Humphrey Edwards (1582–1658) was one of the regicides of King Charles I of England.
He joined the parliamentarian side in the English Civil War, finding loyalty to Charles I pecuniarily unprofitable; he was M.P. for Shropshire; signed Charles I's death-warrant, 1649; thrust himself into the chief ushership of the exchequer, 1650; and was commissioner of South Wales, 1651.

==Biography==
Edwards was the younger son of Thomas Edwards of Shrewsbury, by Ann, widow of Stephen Ducket, and daughter of Humphrey Baskerville, alderman of London. He was admitted to Shrewsbury School in 1615, and to Gray's Inn in 1633, but he was not called to the bar.
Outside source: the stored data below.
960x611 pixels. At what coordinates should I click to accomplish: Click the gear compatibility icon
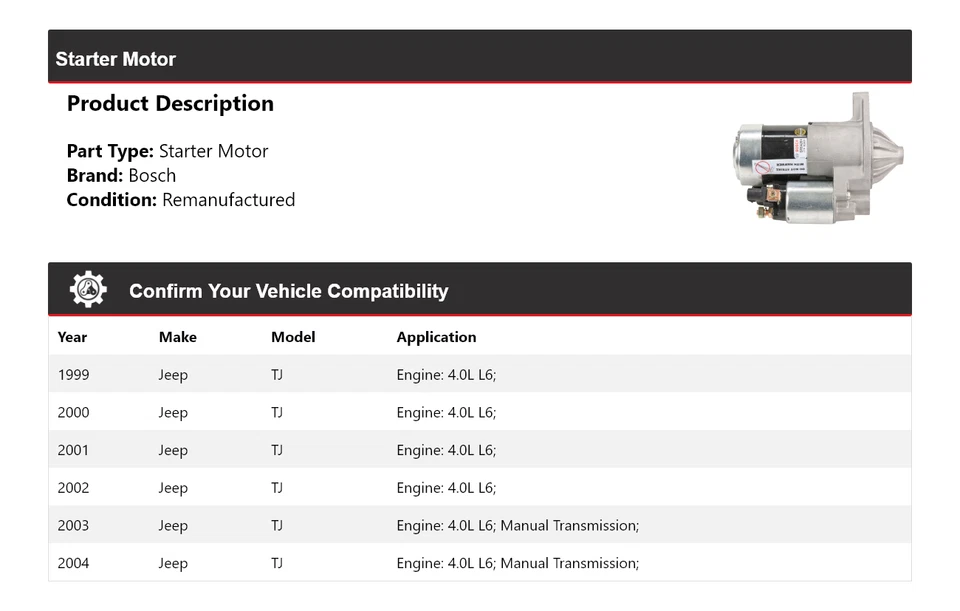pos(88,290)
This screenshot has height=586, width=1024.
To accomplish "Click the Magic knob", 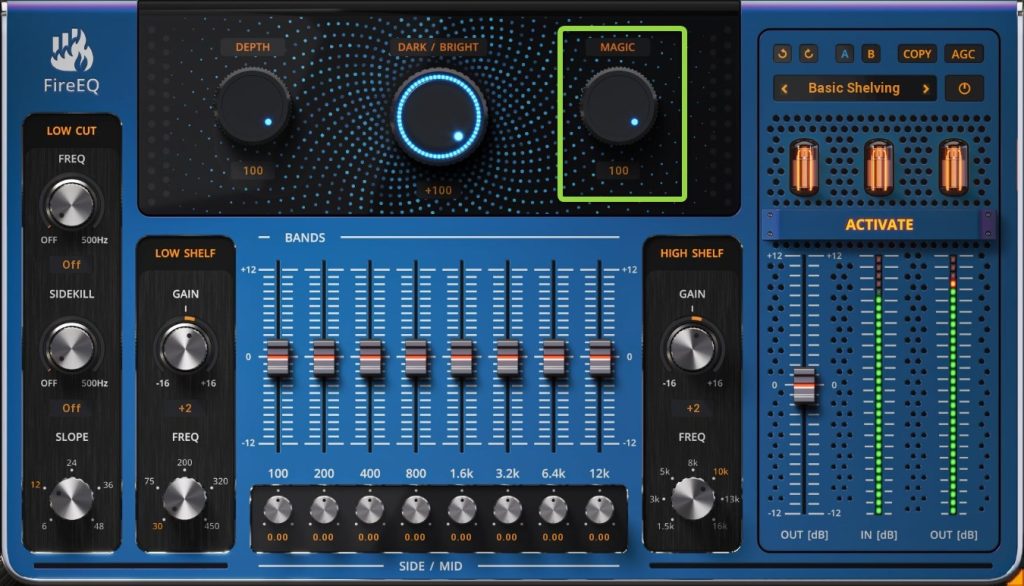I will coord(618,104).
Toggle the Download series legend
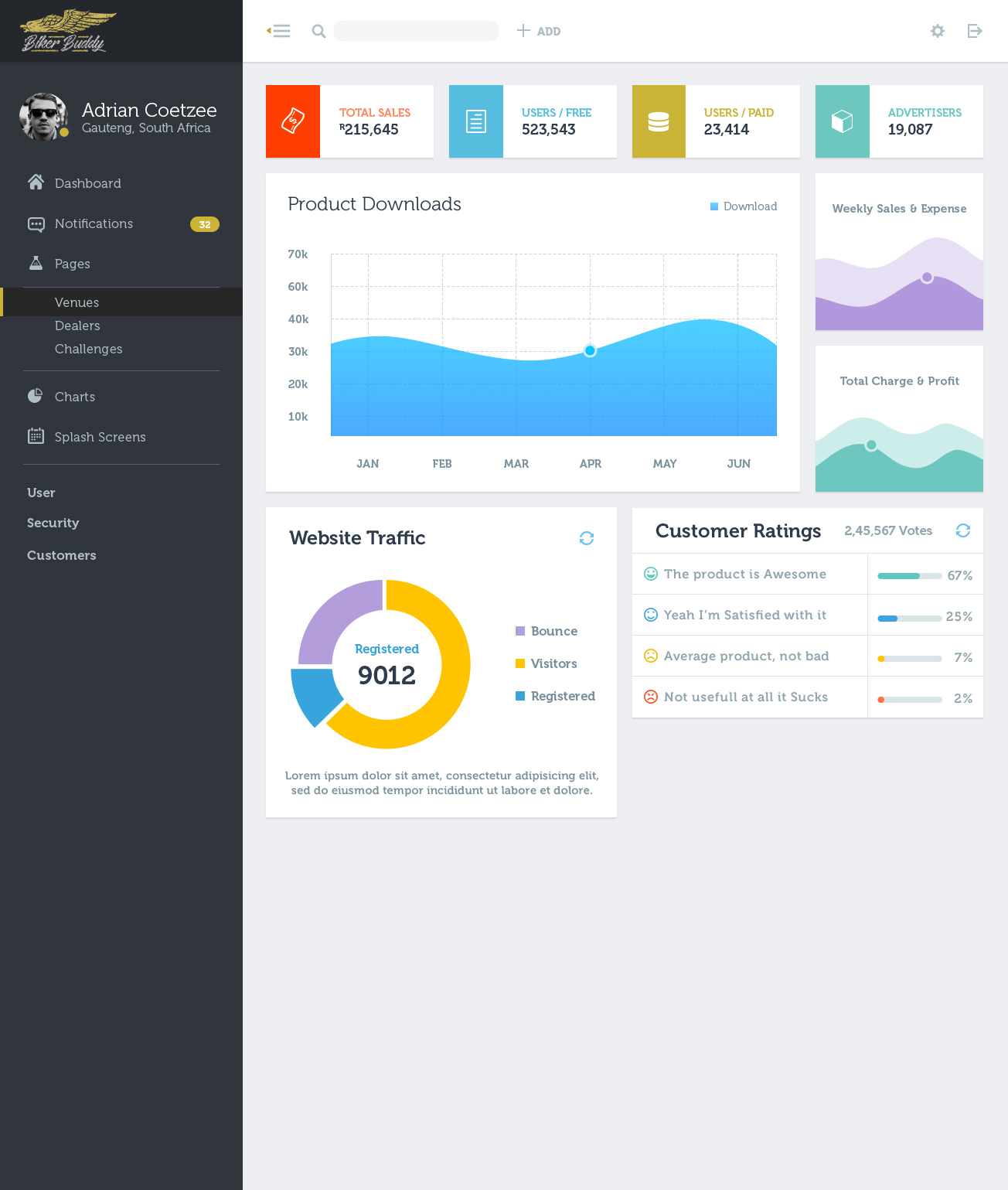The height and width of the screenshot is (1190, 1008). pos(744,206)
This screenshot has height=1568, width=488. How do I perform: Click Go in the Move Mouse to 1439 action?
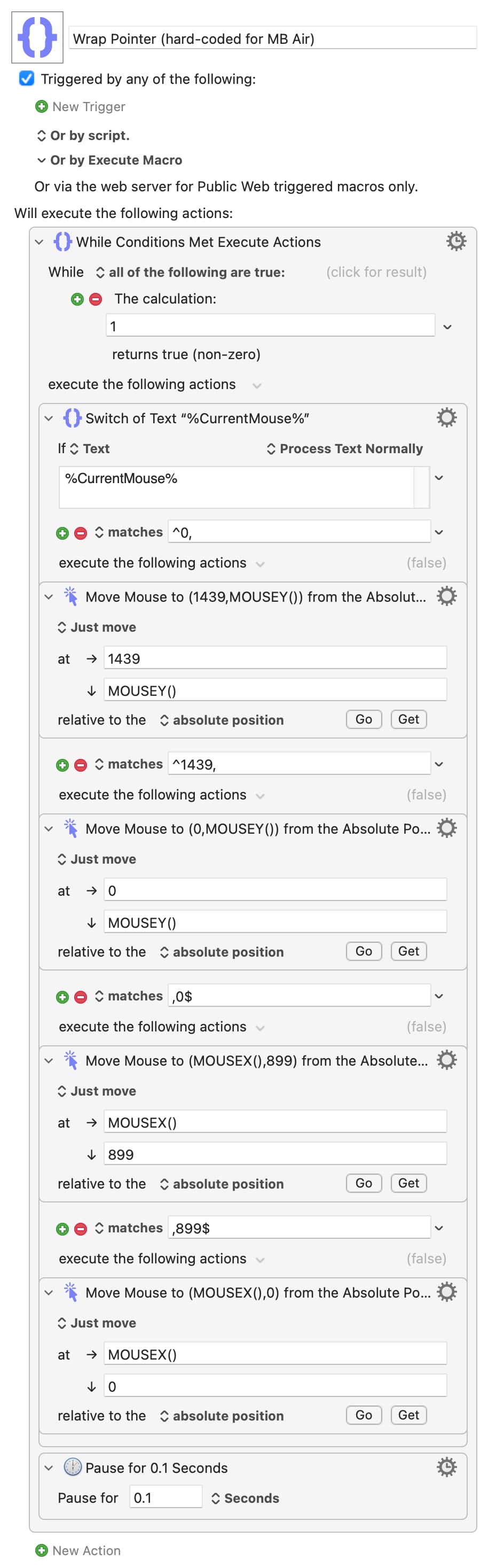(x=363, y=719)
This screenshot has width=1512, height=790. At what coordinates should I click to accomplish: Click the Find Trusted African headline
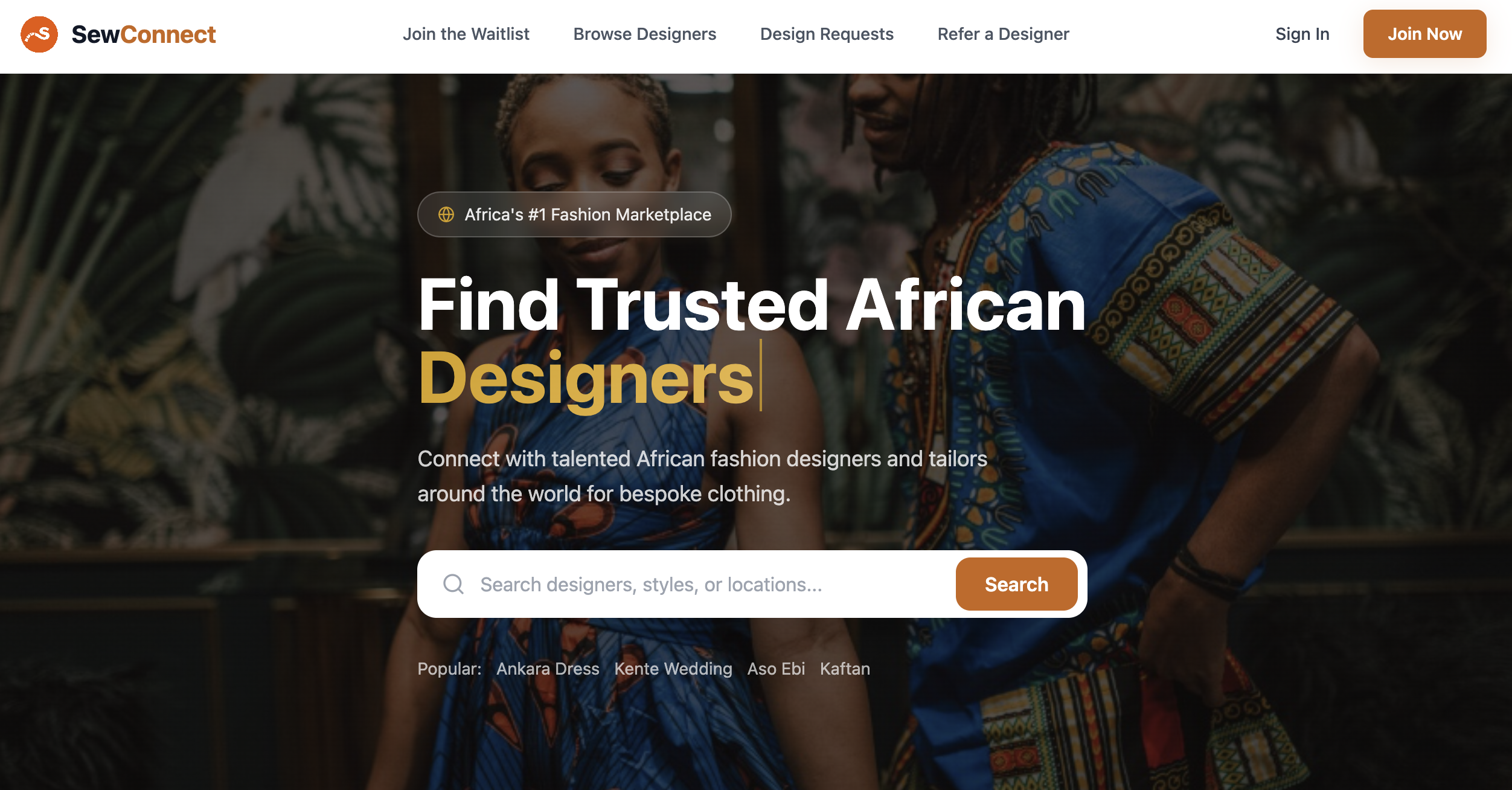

Edwards is represented as "having alwaies been a half-faced cavalier, changing his party for his profit". On 17 February 1637 he was appointed a gentleman pensioner to King Charles I of England. In that capacity he was one of the armed men who accompanied Charles I to the House of Commons to arrest the 5 "birds" on 4 January 1642, and was disappointed at not obtaining a reward for attending the king on that expedition. So Edwards took sides with Parliament and was elected member as a Knight of the Shire for Shropshire (probably in the place of Sir Richard Lee (a royalist) who was "disabled to sit"). He became a prominent member of the Independent party, and was not excluded in Pride's Purge. He was nominated one of the commissioners of the high court of justice attended each day of the trial of Charles I, and signed the death-warrant.

After the execution he remained an active member of Parliament, involving himself in the sale of church and crown estates. He hankered after the chief ushership of the exchequer, then held by Clement Walker, and, after vainly soliciting the committee of sequestrations to sequester Walker during his incarceration in the Tower of London, persuaded the committee of revenue to confer the office on him "until the parliament declare their pleasure therein", by an order dated 1 February 1650. On the following 21 March, though the order had not been ratified by parliament, he took forcible possession of Walker's official residence. In 1651 he was appointed to the high court of justice to investigate insurrections in Wales in June 1651. This was his last political appointment and he did not sit in Parliament or have a position in government during the Protectorate. Edwards died in 1658, and was buried at Richmond on 2 August.

==Family==
Edwards married Hester (died in or before 1658 preceding Edwards), daughter of Roger Pope of Shropshire, in 1623.

Edwards died intestate, his property was granted to his sister, Lucy, Lady Ottley, but for his part in the regicide, although he died before the Restoration he was excepted out of the bill of pardon and oblivion and so his property (now in the possession of Lady Ottley) was confiscated by the crown.